Le nouveau gouvernement somalien, qui a remplacé le Gouvernement fédéral de transition en août 2012 à l'issue d'un processus électoral parrainé par les Nations Unies, a annoncé son intention de faire déménager les dizaines de milliers de personnes déplacées vivant dans la capitale, au cours de l'année 2013. Le gouvernement devrait faire en sorte, conformément au droit international, que ces déménagements s'effectuent sur une base volontaire, dans la sécurité et la  dignité, et que des forces de  police compétentes assurent la sécurité sur les lieux de la réinstallation.

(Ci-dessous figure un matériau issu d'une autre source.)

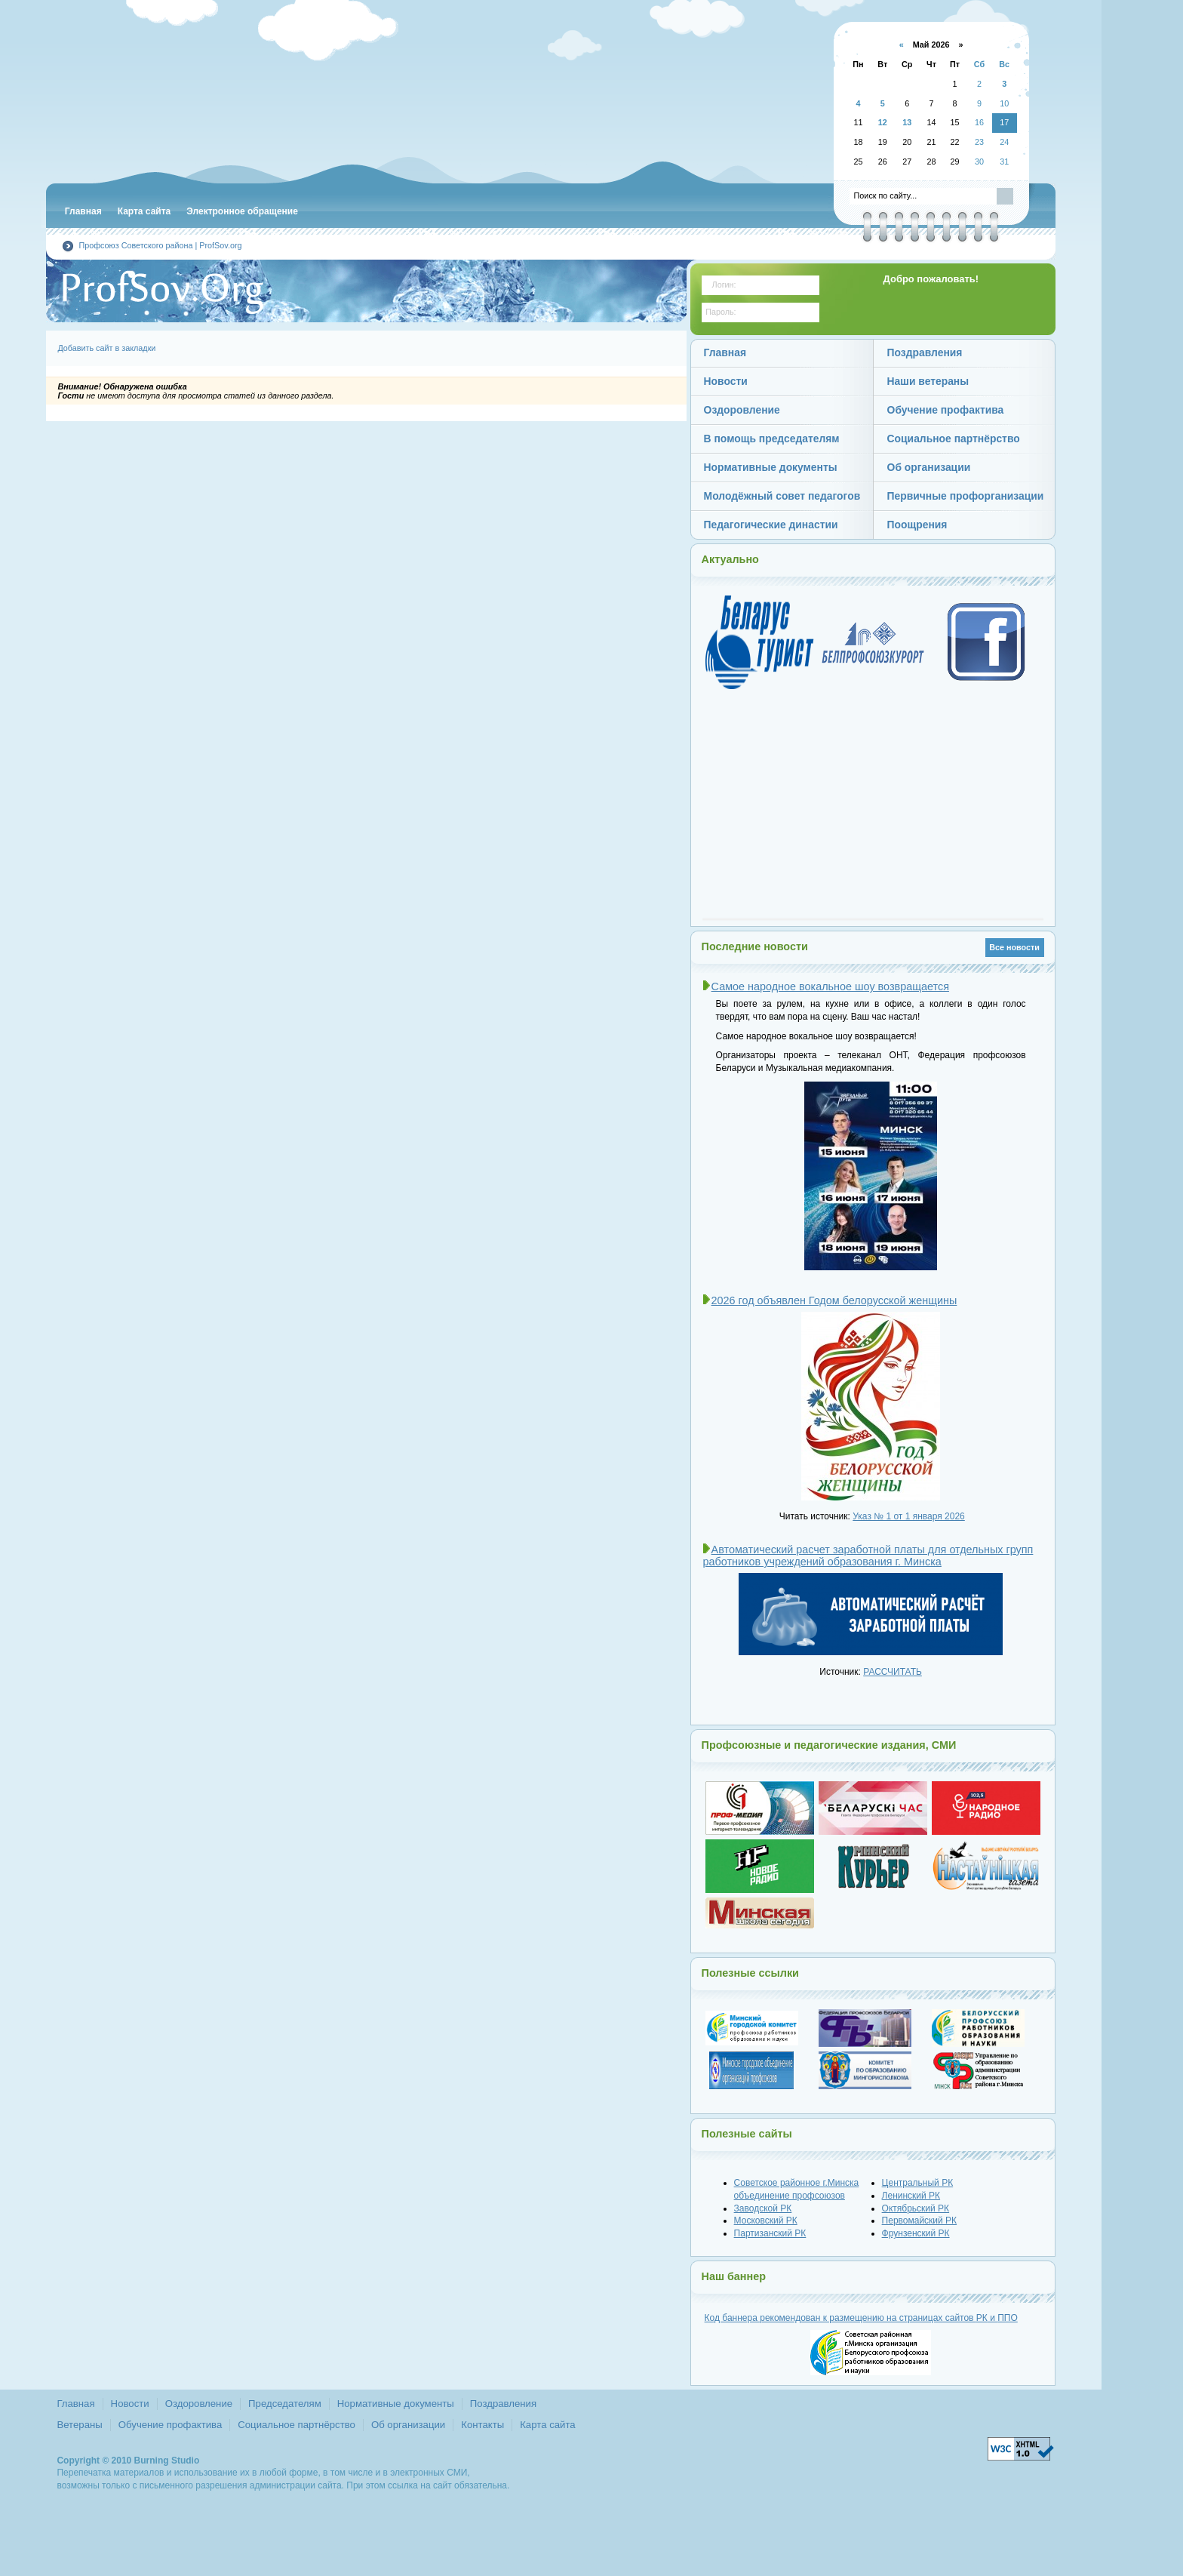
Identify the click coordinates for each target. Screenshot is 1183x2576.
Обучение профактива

Les organisations humanitaires estiment qu’entre 180.000 et 370.000 personnes déplacées vivent à Mogadiscio, des chiffres plus précis n'étant pas disponibles car ces personnes n'ont jamais été officiellement enregistrées. Le manque d'informations sur cette communauté déracinée souligne la nécessité pour le gouvernement, les Nations Unies et les organisations humanitaires d'effectuer une opération de profilage pour déterminer les besoins de ses membres. Cela permettrait d'identifier les personnes les plus vulnérables – comme les familles dont une femme porte la responsabilité, les enfants non accompagnés, les personnes âgées et les handicapés – avant la mise en œuvre d'un plan de déménagement et de réinstallation.

La réponse du gouvernement aux principaux problèmes affectant les personnes déplacées a été jusqu'ici mitigée. Même si de hauts responsables du gouvernement, dont le président Hassan Sheikh Mohamud, ont pris publiquement l'engagement méritoire de s'occuper du problème des exactions, y compris des viols commis par les forces gouvernementales, cet engagement doit encore se traduire dans les faits. Les poursuites pénales lancées récemment contre une femme déplacée – qui affirme avoir été violée par des soldats gouvernementaux – et contre un journaliste qui avait réalisé un entretien avec elle, constituent un développement profondément troublant.

L'intention proclamée par le gouvernement d’achever le relogement des personnes déplacées d'ici au 20 août, date du premier anniversaire de la fin du gouvernement de transition, malgré l'énorme défi que constitue l'organisation de l'assistance et de la protection sur les sites de réinstallation des déplacés, fera courir à ces derniers un risque accru d'être de nouveau victimes de mauvais traitements et d'abandon, a averti Human Rights Watch.